In 1920 Glebe’s Sergeant Kennedy paid a visit to Woodbridge’s grocery at 32 Brougham St where he found rubber tubing running from the bathroom to a boiler, white spirit in various stages of fermentation, and casks of treacle and molasses in the yard. Despite his protestations that he was looking for a new way of making benzene, Woodbridge was fined £100. In 1921 he transferred his licence to Rozelle; the following year he was fined £50 for operating a still at Haberfield. In 1931 he was fined £300 for having a still improvised from treacle tins on his brother-in-law’s property at Molong where he was living near destitute in a hut with his wife.

No doubt Woodbridge’s home-made rum was not aged but sold to be drunk rough. Some 7d a bottle colonial wines were nicknamed ‘sudden death’ and wine bars stocked more plonk than vintage, the drink of choice a fortified ‘fourpenny dark’. Cheap spirits were advertised as needing no corkscrew. Like billiard parlours, wine saloons were the haunts of petty criminals. With a one-punch hit in 1938 labourer Richard Price killed his friend Keith Somerville on the footpath outside a Jones St Ultimo wine saloon.

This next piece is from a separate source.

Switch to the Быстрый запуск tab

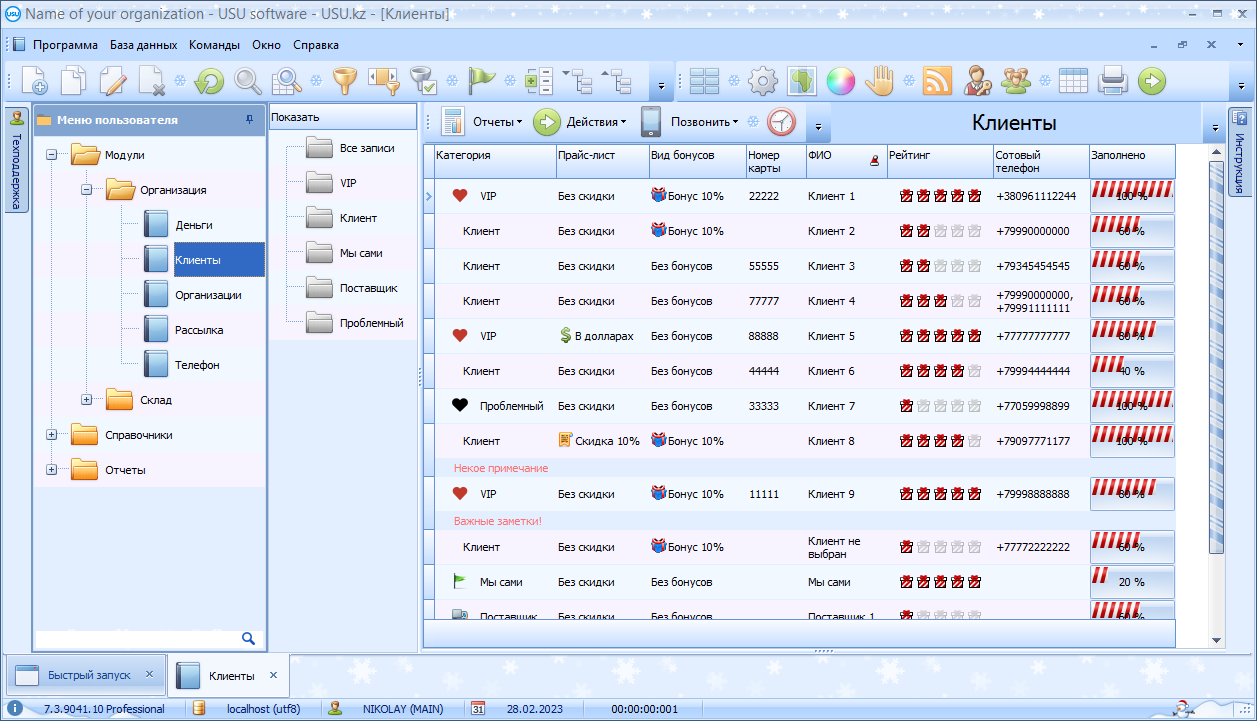click(88, 675)
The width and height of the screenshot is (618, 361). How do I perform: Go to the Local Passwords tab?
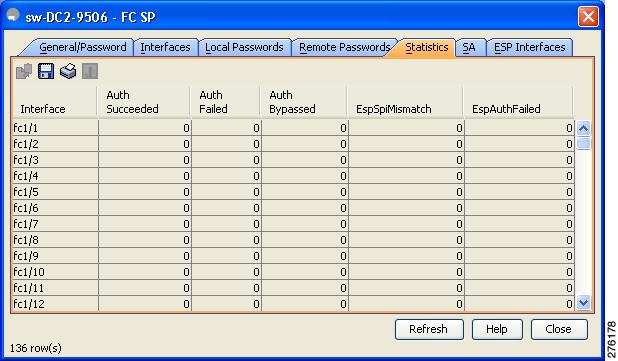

In the 1960s The Different Drummer was comfortably old-fashioned, providing cheap Mercury cider and an old bar to lean on. Today it sells a range of tapas and exotic cocktails, has a 2am licence, and its red mood lighting and indoor aquarium provide a ‘quirky sense of style’.

Sources: Albury Banner and Wodonga Express 30.6.1933; Freeman’s Journal various issues including 9.6.1906; Hebrew Standard of Australasia various issues including 29.7.1904; NSW cemetery records; NSW electoral rolls; NSW online registry of births, deaths, marriages; NSW State Records; Sands Directories; Sydney Morning Herald various issues including 17.12.1923, 12.9.1930, 26.12.1934; Websites: Different Drummer, Glebe Aldermen.